Non si danno certezze a priori circa la riuscita del progetto antropologico – storico – escatologico proposto dalla Chiesa! Perciò, “occorrerà un immenso lavoro di trasformazione di mentalità, un notevole sforzo intellettuale perché la teologia non resti paralizzata in una concettualizzazione d’altri tempi o bloccata dall’angoscia di riprodurre strettamente l’insegnamento della gerarchia; più di tutto sarebbe necessaria una simpatia tutta evangelica per l’uomo d’oggi quale egli è, nei suoi cedimenti come nelle sue grandezze, considerato con lo sguardo amorevole di Dio” [23].
È la nota questione dell’inculturazione della fede. Pare che il termine sia stato introdotto nei testi ufficiali della Chiesa per la prima volta da Giovanni Paolo II.
Parlò di inculturazione nella enciclica Slavorum Apostoli, risalente al 1985, a proposito dei santi Cirillo e Metodio che costituirono un modello per quanto attiene l’inserimento del Vangelo nelle culture autoctone e di queste nella Chiesa (n. 21).

● DATI FORNITI
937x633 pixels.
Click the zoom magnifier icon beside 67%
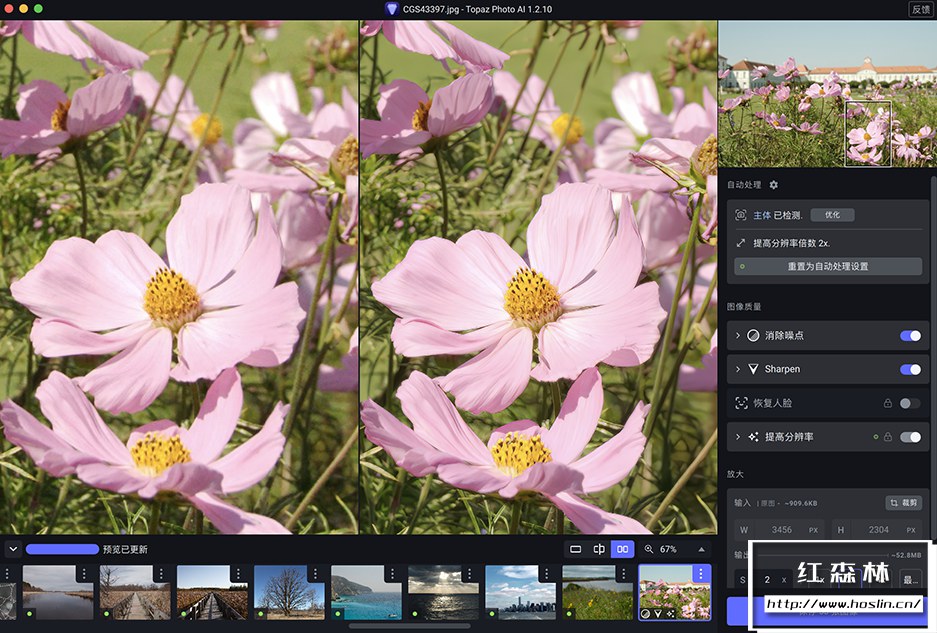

● CONSEGNA
Secondo il brano sull'inculturazione della fede, in quale enciclica e in che anno Giovanni Paolo II parlò di inculturazione?

● RISPOSTA
Nell'enciclica Slavorum Apostoli, del 1985.